Selected extract ▸
The 2nd Army Corps () was first formed before World War I. During World War II it fought in the Campaign for France in 1940 and during the 1944–45 campaigns in southern France, the Vosges Mountains, Alsace, and southwestern Germany. It was active under the First Army for many years after World War II.

World War I
2e Corps was one of five corps of the Fifth Army and upon mobilization consisted of the 3rd and 4th Infantry Divisions. 2 Corps headquarters in 1914 was in Amiens. Commanders were:
 At mobilization: Gen. Gérard
 24 Jul 1915: Gen. Herr
 10 Aug 1915: Gen. Duchêne
 29 Dec 1916: Gen. Buat
 2 Jan 1917: Gen. Cadoudal
 11 Jun 1918: Gen. Philipot
2e Corps received credit for participation in these battles:
 Aug 1914: Battle of the Ardennes
 Aug 1914: Battle of the Meuse
 Sep 1914: Battle of the Marne
 Sep 1914: Battle of Vitry
 Feb 1915: First battle of Champagne
 Apr 1915: First battle of Woëvre
 Feb 1916: Battle of Verdun
 Jul 1916: Battle of the Somme
 May 1918: Third battle of the Aisne
 Jun 1918: Battle of Matz
 Jul 1918: Second battle of the Marne
 Sep 1918: Battle of Champagne and the Argonne

World War II
In 1940, the 2 Corps d'Armée Motorisé was one of three corps of the Ninth Army and consisted of the 4th Light Cavalry Division and 5th Motorized Division. During the Battle of France, its commander general Jean Bouffet was killed and after the French capitulation, the Corps was dissolved on 26 May 1940.

After Operation Torch, the French troops in North Africa joined the allies, and a new 2nd Army Corps was created in Algeria on 16 August 1943. In November 1943, units of the 2nd Army Corps were used to create the French Expeditionary Corps (1943–44), which fought in Italy.
In September 1944, the 2nd Army Corps landed in the Provence and later liberated Lyon, Autun, Dijon and Chaumont. After having taken over the Vosges and Alsace, the 2nd Army Corps victoriously defended Strasbourg against the German counter-attack in January 1945.
In April and May the Corps took part in the German campaign and captured Stuttgart.

In 1944–45, the 2nd Army Corps was subordinated to the First Army. During the campaigns in France and Germany, many divisions served with the corps but the 1st March Infantry Division, the 3rd Algerian Infantry Division, and the 9th Colonial Infantry Division spent several months under 2nd Army Corps command.

The 10th Infantry Division spent its last active months in the French occupation zone in Germany under the command of the 2nd Army Corps.

commanders 
 general Edgard de Larminat (16.08.1943 – 31.08.1944)
 general Joseph de Goislard de Monsabert (31.08.1944 - 24.07.1945)

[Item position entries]

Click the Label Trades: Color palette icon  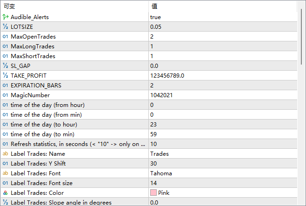(6, 193)
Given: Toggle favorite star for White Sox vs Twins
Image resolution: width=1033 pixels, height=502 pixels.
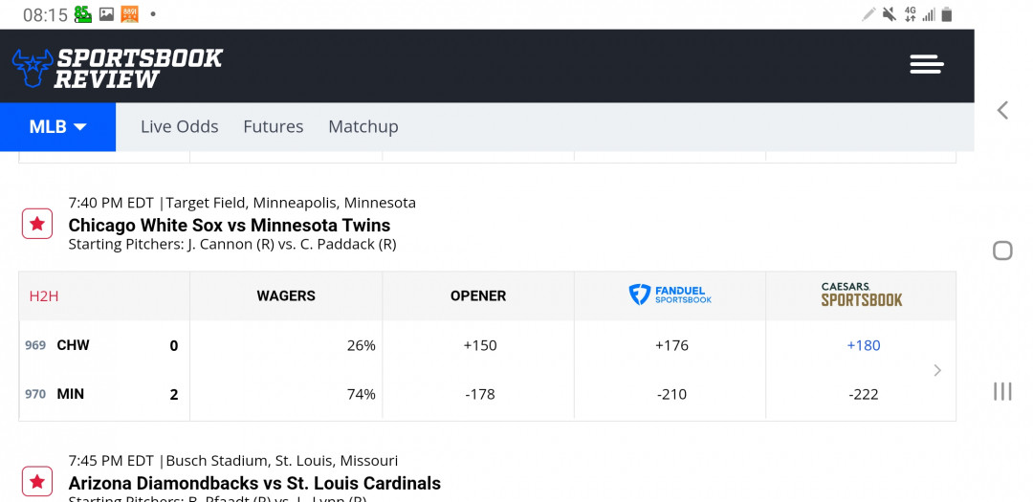Looking at the screenshot, I should point(37,224).
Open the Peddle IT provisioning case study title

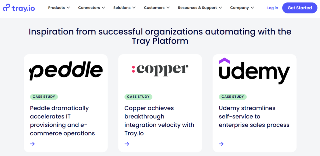63,121

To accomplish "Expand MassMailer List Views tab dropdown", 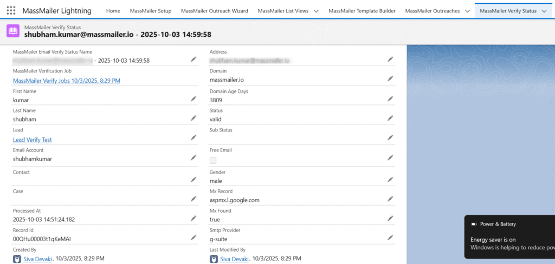I will coord(316,11).
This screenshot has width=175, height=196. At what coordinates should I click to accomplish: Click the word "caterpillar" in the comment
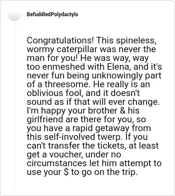click(77, 50)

Problems ▸
• A. In the 2nd Army Corps history, in which city was the corps headquarters located in 1914?
• B. Reproduce the part of the 2nd Army Corps history starting at "The 2nd Army Corps ()" and ending at "World War II.".
• C. Write the next part of the 2nd Army Corps history, picking up after its final line.

Answers for the tasks ▸
• A. Amiens.

• B.
The 2nd Army Corps () was first formed before World War I. During World War II it fought in the Campaign for France in 1940 and during the 1944–45 campaigns in southern France, the Vosges Mountains, Alsace, and southwestern Germany. It was active under the First Army for many years after World War II.

• C.
Cold War

In 1984-5 and 1989, 2nd Army Corps was headquartered in Baden-Baden, Germany, and controlled the 3rd and 5th Armored Divisions, as well as the 15th Infantry Division. 

Corps troops in 1985 included 32 and 74 Regiments de Artillerie, with the Pluton SSM; two regiments of 155mm self-propelled guns; a target acquisition regiment; 51 and 53 Regiments de Artillerie with Roland; two regiments of engineers; 3e Regiment de Hussards, a reconnaissance unit; and two helicopter units.

Major General Sengeisen (Jean, Pierre) was appointed Deputy General Commanding the 2nd Army Corps and Commander-in-Chief of the French forces in Germany as of October 1, 1991.

The corps was disestablished on 31 August 1993 at a ceremony at Puységur, Oos, Baden-Württemberg, a part of Baden-Baden. The last commander was General Michel Cavaillé.

With the end of the Cold War, the French Army underwent significant reorganization and no longer has any numbered corps headquarters.

References 

 
 Les Armées Françaises dans la Grande Guerre. Army Corps. Armée Service Historique. Paris: Imprimerie Nationale, 1922.

See also 
1st Army Corps (France) also part of the French First army during World War II

Further reading
 Cordesman – Anthony H. Cordesman, NATO's Central Region Forces, London: Jane's Publishing Company Ltd., 1988.
 GUF – Guerre 1939 – 1945. Les Grandes Unités Françaises. Armée de Terre, Service Historique. Paris: Imprimerie Nationale, 1967.
David G. Haglund and Olaf Mager (eds), Homeward bound? : allied forces in the new Germany, Westview Press, 1992. xi, 299 p. : ill. ; 22 cm. .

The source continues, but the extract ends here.